Research on the Effect of Pre-stretch on the Dynamic Performance of Dielectric Elastomer Minimum Energy Structure

Abstract

Dielectric Elastomer Minimum Energy Structures (DEMES) have the ability of actively adjusting their shape to accommodate complex scenarios, which has rendered them a focus of research in the field of soft robotics. Understanding the actuation mechanism of DEMES is essential for their effective design and control. In this paper, a systematic and comprehensive modelling framework with integrated consideration of environmental factors, pre-stretch and viscoelasticity is established. The dynamic governing equations of DEMES affected by pre-stretch and temperature are constructed by combining the viscoelastic rheological model and the Euler-Lagrange equation. The effects of the coupled pre-stretch and temperature on the equilibrium state of DEMES and the evolution law of electromechanical response to voltage excitation are analyzed.

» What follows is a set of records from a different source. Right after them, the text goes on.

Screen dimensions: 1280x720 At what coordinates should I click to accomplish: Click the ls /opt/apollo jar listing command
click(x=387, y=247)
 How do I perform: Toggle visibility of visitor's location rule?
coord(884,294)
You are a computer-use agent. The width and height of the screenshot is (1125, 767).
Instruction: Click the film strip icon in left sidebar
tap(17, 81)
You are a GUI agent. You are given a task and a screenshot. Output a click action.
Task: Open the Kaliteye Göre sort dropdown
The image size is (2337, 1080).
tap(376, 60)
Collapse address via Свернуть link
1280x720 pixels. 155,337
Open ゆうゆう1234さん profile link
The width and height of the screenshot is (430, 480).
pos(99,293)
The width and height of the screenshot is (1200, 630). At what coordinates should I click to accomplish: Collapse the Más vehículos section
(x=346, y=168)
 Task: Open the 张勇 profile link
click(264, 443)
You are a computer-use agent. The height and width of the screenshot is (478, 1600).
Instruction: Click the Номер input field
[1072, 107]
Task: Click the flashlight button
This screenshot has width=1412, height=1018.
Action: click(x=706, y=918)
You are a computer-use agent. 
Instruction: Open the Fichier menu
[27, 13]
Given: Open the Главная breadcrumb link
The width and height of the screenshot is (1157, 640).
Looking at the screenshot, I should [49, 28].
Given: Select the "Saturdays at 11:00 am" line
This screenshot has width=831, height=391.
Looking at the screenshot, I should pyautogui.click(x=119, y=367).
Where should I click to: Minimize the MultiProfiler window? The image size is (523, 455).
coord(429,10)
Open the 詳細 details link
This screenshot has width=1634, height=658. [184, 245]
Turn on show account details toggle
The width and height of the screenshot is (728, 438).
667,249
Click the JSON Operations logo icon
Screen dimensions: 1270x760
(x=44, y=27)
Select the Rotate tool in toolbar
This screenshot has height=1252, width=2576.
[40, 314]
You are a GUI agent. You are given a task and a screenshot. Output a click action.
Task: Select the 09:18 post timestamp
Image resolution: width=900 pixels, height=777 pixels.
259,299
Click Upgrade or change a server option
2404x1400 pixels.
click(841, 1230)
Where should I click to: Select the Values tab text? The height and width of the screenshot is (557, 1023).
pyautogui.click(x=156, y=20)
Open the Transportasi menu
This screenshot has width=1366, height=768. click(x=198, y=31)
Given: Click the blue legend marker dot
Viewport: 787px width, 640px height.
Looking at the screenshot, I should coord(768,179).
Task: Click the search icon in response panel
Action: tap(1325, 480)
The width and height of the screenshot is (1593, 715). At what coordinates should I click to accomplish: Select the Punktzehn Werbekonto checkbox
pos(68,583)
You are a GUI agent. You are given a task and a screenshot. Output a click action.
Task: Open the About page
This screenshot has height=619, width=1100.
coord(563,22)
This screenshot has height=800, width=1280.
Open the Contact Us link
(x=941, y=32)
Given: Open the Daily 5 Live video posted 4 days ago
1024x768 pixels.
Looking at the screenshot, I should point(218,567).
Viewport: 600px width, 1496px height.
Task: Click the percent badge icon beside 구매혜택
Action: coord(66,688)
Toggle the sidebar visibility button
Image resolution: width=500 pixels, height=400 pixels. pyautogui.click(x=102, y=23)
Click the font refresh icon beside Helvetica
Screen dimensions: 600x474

The results show that pre-stretch and temperature can modulate the bending angle of DEMES and the non-elastic stretch of DE. By analyzing the tendency of DEMES electromechanical performance with the variations of pre-stretch and temperature, it can be concluded that the suitable parameters can significantly improve the dynamic performance as well as the stability of DEMES. This can provide theoretical guidance for the design and deformation control of DEMES.